Hello ! I’m new to Dagster and I’m working those d...
# ask-community
n
Hello ! I’m new to Dagster and I’m working those days on a pretty simple data pipeline to integrate data. I’m trying to seperate things properly in
assets
and
ops
so I have something like that:
Copy code
@op
def clean_bnc_cases(bnc_cases: DataFrame) -> DataFrame:
  """
  Apply cleaning transformation to the BNC cases DataFrame

  Returns the BNC Cases cleaned and normalized
  """
  df = (bnc_cases
        # .pipe(clean_names)  # Clean column names
        .pipe(process_text, column_name="action", string_function="lower")  # Lower case for action column
        .pipe(process_text, column_name="caseType", string_function="title")  # Title case for caseType column
        )
  return df


@op
def validate_bnc_cases(context, bnc_cases_cleaned: DataFrame) -> Tuple[DataFrame, DataFrame]:
  """
  Valid the BNC Cases against the Pandera schema

  Returns a tuple with the valid and invalid cases
  """
  cases = {}
  try:
    cases['valid'] = BNCCases.validate(bnc_cases_cleaned)
  except pa.errors.SchemaError as exc:
    context.log_event(exc.data)  # contains the invalid data
    cases['invalid'] = exc.failure_cases  # contains a dataframe of failure cases
  return cases['valid'], cases['invalid']


@graph_asset
def bnc_valid_cases(context, bnc_cases):
  """Filter the BNC Cases that valid (conforming the schema)"""
  valid_cases, _ = validate_bnc_cases(clean_bnc_cases(bnc_cases))
  context.log_event(
    AssetObservation(asset_key="bnc_valid_cases",
                     metadata={"num_rows": len(valid_cases)})
  )
  return valid_cases


@graph_asset
def bnc_invalid_cases(context, bnc_cases):
  """Filter the BNC Cases that are invalid (not conforming the schema)"""
  _ , invalid_cases = validate_bnc_cases(clean_bnc_cases(bnc_cases))
  context.log_event(
    AssetObservation(asset_key="bnc_invalid_cases",
                     metadata={"num_rows": len(invalid_cases)})
  )
  return invalid_cases
o
Hey Nicolas - are you trying to import context from dagster?
n
Hi @Odette Harary, I’m trying to log an AssetObservation, so I’m passing the context in the asset.
This works:
Copy code
@asset
def simple_asset(context):
    <http://context.log.info|context.log.info>("Working")
This is not working:
Copy code
@graph_asset
def graph_asset(context):
    <http://context.log.info|context.log.info>("Not working")
It looks we can’t pass the context in a graph asset.

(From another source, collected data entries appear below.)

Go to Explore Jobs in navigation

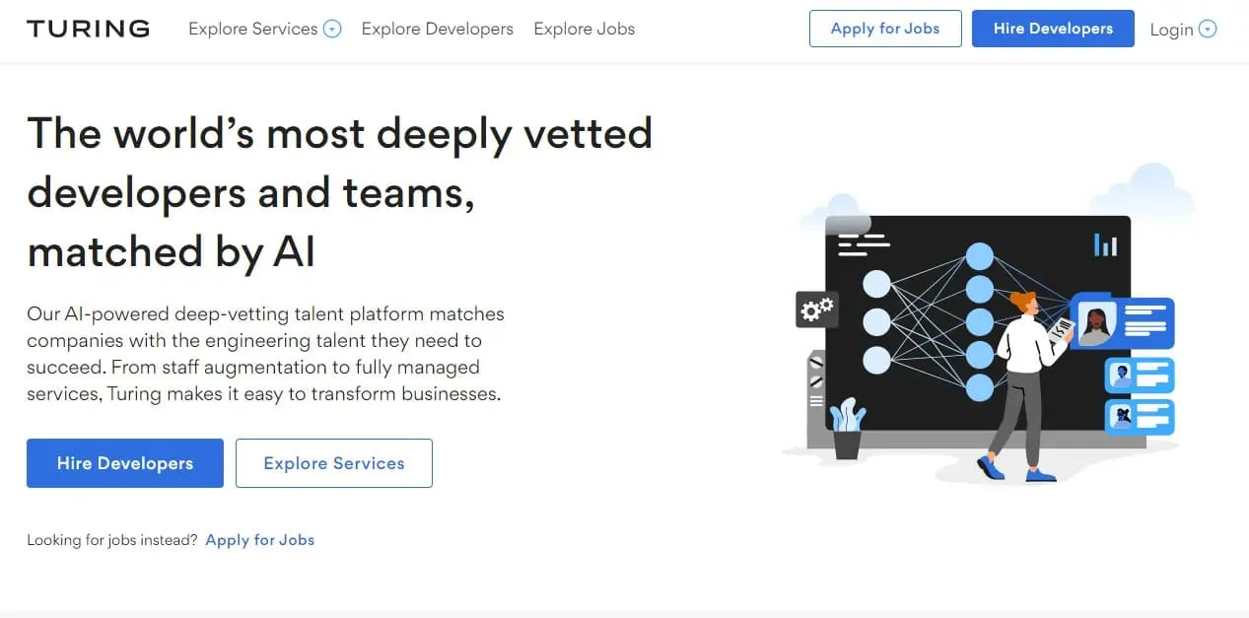pos(584,30)
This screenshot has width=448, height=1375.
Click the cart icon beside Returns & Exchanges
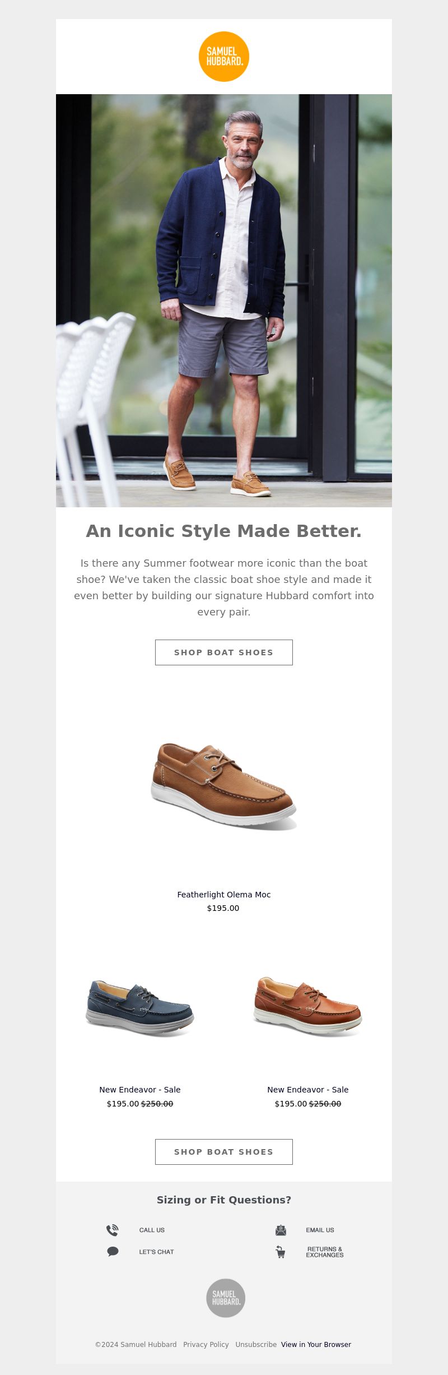pos(281,1252)
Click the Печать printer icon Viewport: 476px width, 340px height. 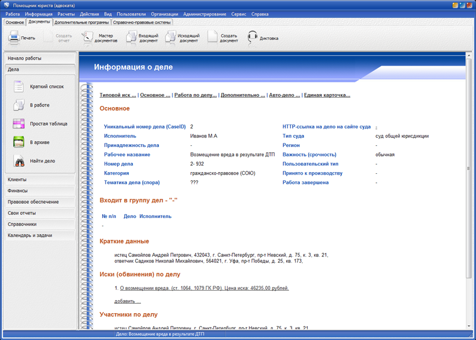(x=14, y=38)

Here is the error I got when I try to load the code location:
Copy code
dagster._core.errors.DagsterInvalidDefinitionError: "context" is not a valid name in Dagster. It conflicts with a Dagster or python reserved keyword.
c
Hey Nicolas - you’re experiencing an error because graphs aren’t meant tot take contexts - graphs just define the dependencies between ops, you shouldn’t be doing any actual computation within them. Any events being logged should be done within the context of an op / asset decorated fxn
n
I understand but it’s not a
graph
it’s a
graph_asset
, so I was expecting to get the same behaviour of an
asset
c
Yea it’s a reasonable confusion honestly, but @graph_asset functions much the same as
graph
syntax wise, it just sugars over providing asset dependency information as opposed to something like
AssetsDefinition.from_graph
for example
does that make sense?
n
not sure to really understand the difference.
c
Essentially graphs use a custom DSL that builds up dependencies between ops - there’s no compute happening there
n
Yeah I get that ! So does it means we can’t log into a
@graph_asset
using contetx ?
c
That’s correct - sorry if that wasn’t clear
n
It’s clearer now with your explanations about how it’s implemented but definitely not obvious for developers. Maybe improving the documentation would be a good start to prevent that confusion
c
Yea that’s totally fair - I think graphs in assets are particularly hairy and we don’t do a great job explaining the uniqueness of the syntax. We could definitely do a better job documenting here
n
👍
going back to my initial question…how would you manage that if I’m not using graph asset ?
c
Taking a closer look at the actual implementation here… You don’t need to be logging an
AssetObservation
event here at all actually. Since everything is wrapped in a graph-backed asset, there will be an
AssetMaterialization
automatically logged upon successful completion of all steps in the graph
n
but does that make sense to use a graph asset considering I want to chain 2 ops (clean then validate)
Then the validate should return a tuple with the valid rows and invalid rows and I wrap the result in 2 assets (valid, invalid)
c
Not sure what this means:
Copy code
Then the validate should return a tuple with the valid rows and invalid rows and I wrap the result in 2 assets (valid, invalid)
n
it means that :
Copy code
@op(description="Valid the BNC Cases against the Pandera schema")
def validate_bnc_cases(
    context, bnc_cases_cleaned: DataFrame
) -> Tuple[DataFrame, DataFrame]:
    """
    Valid the BNC Cases against the Pandera schema

    Returns a tuple with the valid and invalid cases
    """
    cases = {}
    try:
        cases["valid"] = BNCCases.validate(bnc_cases_cleaned)
    except pa.errors.SchemaError as exc:
        context.log_event(exc.data)  # contains the invalid data
        cases["invalid"] = exc.failure_cases  # contains a dataframe of failure cases
    return cases["valid"], cases["invalid"]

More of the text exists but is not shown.